D’autres, comme le Club Med, testent Copilot de Microsoft, l’IAG intégrée dans toutes les applications d’Office 365. Une solution sécurisée particulièrement onéreuse. Comptez 30 dollars par mois et par utilisateur. Autre frein : les capacités de Copilot sont limitées. « L’outil se contente d’améliorer la bureautique. Il n’est pas connecté à nos systèmes d’information et ne répond pas à nos usages ciblés », observe Siddhartha Chatterjee, chief data officer au Club Med. Le géant du resort préfère axer sa stratégie sur le développement de ses propres outils.

Développer des LLM spécifique à son entreprise

Le principe est simple. Les équipes data s’appuient sur une technologie existante : des modèles open source, comme LAMA, ou des API de Google ou OpenAI, c’est-à-dire des interfaces de programmation d’application pour installer l’outil en interne. Il est ainsi possible de greffer la technologie ChatGPT ou Bard dans l’interface de la société ou, en allant plus loin, de créer son propre chatbot en interne en combinant plusieurs modèles de LLM. Quel que soit le degré de développement, l’outil est sécurisé. « Les modèles sont copiés et téléchargés comme des logiciels. Les données sont donc stockées et protégées dans l’environnement protégé de l’entreprise », insiste Mathieu Crucq.

Le Club Med est loin d’être un cas isolé. La majorité des entreprises déploient leur propre LLM, à l’instar de One Point. L’an dernier, le cabinet de conseil a mis en place une IA pour ses 3.500 collaborateurs, baptisée Néo. « Tous nos modèles sont déployés à l’intérieur d’un cloud privé », spécifie Nicolas Gaudemet, chief AI officer chez OnePoint. « L’ensemble des accès à l’outil sont protégés par une double authentification via l’intranet de l’entreprise. » Autre avantage de taille : Néo est personnalisable et répond à des problématiques métiers propres à l’entreprise.

┄┄┄┄┄┄

● **Consigne**
Recopiez dans l'extrait sur les LLM en entreprise tout le passage allant de « Le principe est » jusqu'à « insiste Mathieu Crucq. ».

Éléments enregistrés

┄┄┄┄┄┄

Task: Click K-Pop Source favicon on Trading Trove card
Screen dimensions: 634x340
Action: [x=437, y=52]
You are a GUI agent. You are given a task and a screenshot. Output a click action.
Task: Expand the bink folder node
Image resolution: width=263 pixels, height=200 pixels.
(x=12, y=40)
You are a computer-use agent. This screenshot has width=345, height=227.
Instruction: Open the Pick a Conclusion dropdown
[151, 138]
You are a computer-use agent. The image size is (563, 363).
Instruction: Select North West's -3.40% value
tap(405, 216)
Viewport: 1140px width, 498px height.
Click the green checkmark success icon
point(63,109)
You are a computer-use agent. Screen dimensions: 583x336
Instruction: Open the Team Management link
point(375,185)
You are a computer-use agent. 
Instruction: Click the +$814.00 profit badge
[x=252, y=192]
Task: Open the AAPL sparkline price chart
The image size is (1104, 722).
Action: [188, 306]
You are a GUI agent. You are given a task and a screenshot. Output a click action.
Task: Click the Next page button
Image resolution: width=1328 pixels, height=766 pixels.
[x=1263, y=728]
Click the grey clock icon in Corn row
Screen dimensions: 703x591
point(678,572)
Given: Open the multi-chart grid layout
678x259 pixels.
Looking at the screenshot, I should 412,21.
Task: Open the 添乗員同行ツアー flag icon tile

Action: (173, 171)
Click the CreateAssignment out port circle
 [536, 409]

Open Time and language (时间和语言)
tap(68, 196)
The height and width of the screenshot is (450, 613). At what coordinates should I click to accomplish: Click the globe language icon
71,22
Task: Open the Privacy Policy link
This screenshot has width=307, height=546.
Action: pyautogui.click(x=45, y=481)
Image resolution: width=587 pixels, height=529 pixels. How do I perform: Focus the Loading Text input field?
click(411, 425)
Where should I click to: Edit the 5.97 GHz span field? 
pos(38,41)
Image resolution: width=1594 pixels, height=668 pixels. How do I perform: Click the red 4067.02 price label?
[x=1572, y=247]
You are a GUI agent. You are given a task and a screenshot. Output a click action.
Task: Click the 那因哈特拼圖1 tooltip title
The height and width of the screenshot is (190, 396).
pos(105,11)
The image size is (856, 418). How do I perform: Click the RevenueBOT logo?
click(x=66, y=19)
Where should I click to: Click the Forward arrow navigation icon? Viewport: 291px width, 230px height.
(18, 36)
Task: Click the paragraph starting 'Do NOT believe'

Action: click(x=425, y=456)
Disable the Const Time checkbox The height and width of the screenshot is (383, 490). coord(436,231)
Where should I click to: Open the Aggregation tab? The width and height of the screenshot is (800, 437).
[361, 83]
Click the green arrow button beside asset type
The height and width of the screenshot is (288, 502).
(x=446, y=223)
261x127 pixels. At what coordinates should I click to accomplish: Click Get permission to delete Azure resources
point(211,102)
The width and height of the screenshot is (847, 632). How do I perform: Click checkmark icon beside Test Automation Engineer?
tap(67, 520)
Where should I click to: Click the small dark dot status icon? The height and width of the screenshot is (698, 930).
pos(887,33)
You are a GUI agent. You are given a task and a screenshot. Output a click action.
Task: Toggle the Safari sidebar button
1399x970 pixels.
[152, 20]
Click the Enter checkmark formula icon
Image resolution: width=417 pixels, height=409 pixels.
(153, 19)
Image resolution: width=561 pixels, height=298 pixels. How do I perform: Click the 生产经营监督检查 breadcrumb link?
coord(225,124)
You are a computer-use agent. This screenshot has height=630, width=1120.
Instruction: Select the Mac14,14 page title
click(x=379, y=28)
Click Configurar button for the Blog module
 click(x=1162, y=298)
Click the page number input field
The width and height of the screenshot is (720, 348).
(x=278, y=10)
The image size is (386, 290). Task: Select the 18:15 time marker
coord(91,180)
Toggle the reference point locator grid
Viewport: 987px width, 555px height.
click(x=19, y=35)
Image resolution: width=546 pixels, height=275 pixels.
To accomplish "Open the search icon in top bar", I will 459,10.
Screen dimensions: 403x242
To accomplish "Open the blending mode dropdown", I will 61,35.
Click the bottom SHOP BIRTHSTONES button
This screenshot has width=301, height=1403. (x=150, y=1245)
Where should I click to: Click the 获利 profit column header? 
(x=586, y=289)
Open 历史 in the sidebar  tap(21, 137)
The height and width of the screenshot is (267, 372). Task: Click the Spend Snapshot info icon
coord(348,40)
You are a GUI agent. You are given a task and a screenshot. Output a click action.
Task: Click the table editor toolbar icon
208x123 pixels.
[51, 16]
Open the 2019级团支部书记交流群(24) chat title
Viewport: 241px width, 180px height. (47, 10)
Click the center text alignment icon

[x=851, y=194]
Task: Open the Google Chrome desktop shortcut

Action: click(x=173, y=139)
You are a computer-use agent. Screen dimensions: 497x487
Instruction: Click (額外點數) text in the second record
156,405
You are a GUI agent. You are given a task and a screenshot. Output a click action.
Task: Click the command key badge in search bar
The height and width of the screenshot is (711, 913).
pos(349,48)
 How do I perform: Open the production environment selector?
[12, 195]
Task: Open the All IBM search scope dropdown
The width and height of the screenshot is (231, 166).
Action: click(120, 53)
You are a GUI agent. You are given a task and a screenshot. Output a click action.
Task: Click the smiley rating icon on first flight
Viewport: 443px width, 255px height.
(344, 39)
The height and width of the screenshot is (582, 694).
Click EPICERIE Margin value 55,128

┄┄┄┄┄┄

● **Réponse attendue**
Le principe est simple. Les équipes data s’appuient sur une technologie existante : des modèles open source, comme LAMA, ou des API de Google ou OpenAI, c’est-à-dire des interfaces de programmation d’application pour installer l’outil en interne. Il est ainsi possible de greffer la technologie ChatGPT ou Bard dans l’interface de la société ou, en allant plus loin, de créer son propre chatbot en interne en combinant plusieurs modèles de LLM. Quel que soit le degré de développement, l’outil est sécurisé. « Les modèles sont copiés et téléchargés comme des logiciels. Les données sont donc stockées et protégées dans l’environnement protégé de l’entreprise », insiste Mathieu Crucq.